◆ QUOTED PASSAGE:

════════════════════

Tutorial
This tutorial demonstrates a simple application of BAT.jl: A Bayesian fit of a histogram with two Gaussian peaks.
You can also download this tutorial as a Jupyter notebook and a plain Julia source file.
Table of contents:
Note: This tutorial is somewhat verbose, as it aims to be easy to follow for users who are new to Julia. For the same reason, we deliberately avoid making use of Julia features like closures, anonymous functions, broadcasting syntax, performance annotations, etc.
Input Data Generation
First, let's generate some synthetic data to fit. We'll need the Julia standard-library packages "Random", "LinearAlgebra" and "Statistics", as well as the packages "Distributions" and "StatsBase":
using Random, LinearAlgebra, Statistics, Distributions, StatsBase
As the underlying truth of our input data/histogram, let us choose an non-normalized probability density composed of two Gaussian peaks with a peak area of 500 and 1000, a mean of -1.0 and 2.0 and a standard error of 0.5
data = vcat(
rand(Normal(-1.0, 0.5), 500),
rand(Normal( 2.0, 0.5), 1000)

════════════════════

◆ COLLECTED DATA:
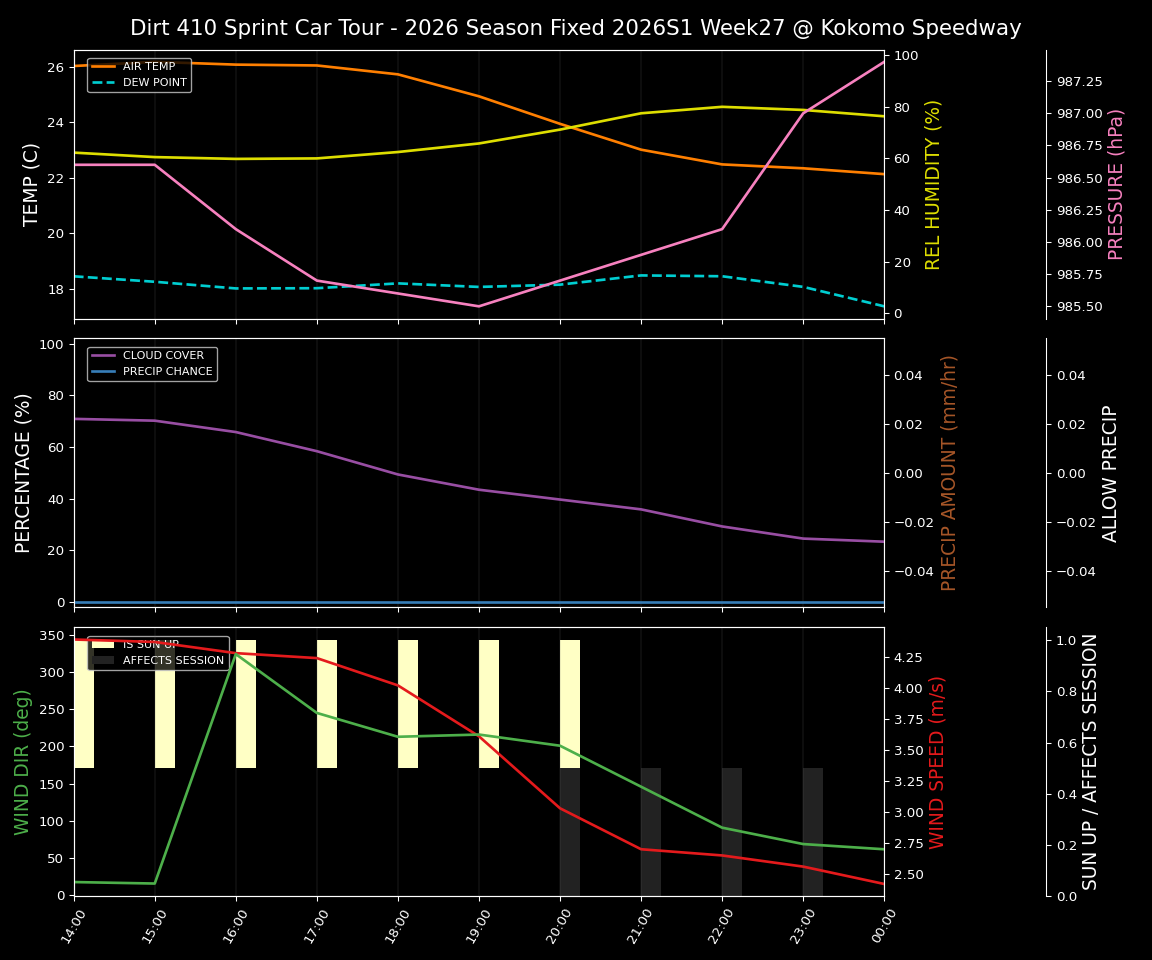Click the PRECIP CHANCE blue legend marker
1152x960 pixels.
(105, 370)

════════════════════

◆ TASK DESCRIPTION: Extend the BAT.jl tutorial on fitting a two-peak histogram, starting from the point where the text stops. The listing is material separate from the BAT.jl tutorial.

◆ TASK RESULT:
)
1500-element Array{Float64,1}:
-0.9965862777739484
-1.100958528042784
-1.7684412893372783
-0.972773414600595
-1.0240778676982736
-1.148930690209156
-1.1706315740626705
-1.8827381081469277
-0.9635572488963757
-2.0403454960823817
⋮
1.9504228798132748
1.8020337765914531
2.173248713879491
2.432215976389577
1.5707604522562988
1.61357134454585
2.437960355666802
2.652206120574844
2.055663468776079
resulting in a vector of floating-point numbers:
typeof(data) == Vector{Float64}
true
Next, we'll create a histogram of that data, this histogram will serve as the input for the Bayesian fit:
hist = append!(Histogram(-2:0.1:4), data)
StatsBase.Histogram{Int64,1,Tuple{StepRangeLen{Float64,Base.TwicePrecision{Float64},Base.TwicePrecision{Float64}}}}
edges:
-2.0:0.1:4.0
weights: [8, 4, 9, 13, 28, 21, 27, 42, 40, 35 … 6, 4, 4, 1, 3, 1, 0, 0, 0, 0]
closed: left
isdensity: false
Using the Julia "Plots" package
using Plots
we can plot the histogram:
plot(
normalize(hist, mode=:density),
st = :steps, label = "Data",
title = "Data"
)
savefig("tutorial-data.pdf")
Let's define our fit function - the function that we expect to describe the data histogram, at each x-Axis position x
, depending on a given set p
of model parameters:
function fit_function(p::NamedTuple{(:a, :mu, :sigma)}, x::Real)
p.a[1] * pdf(Normal(p.mu[1], p.sigma), x) +
p.a[2] * pdf(Normal(p.mu[2], p.sigma), x)
end
The fit parameters (model parameters) a
(peak areas) and mu
(peak means) are vectors, parameter sigma
(peak width) is a scalar, we assume it's the same for both Gaussian peaks.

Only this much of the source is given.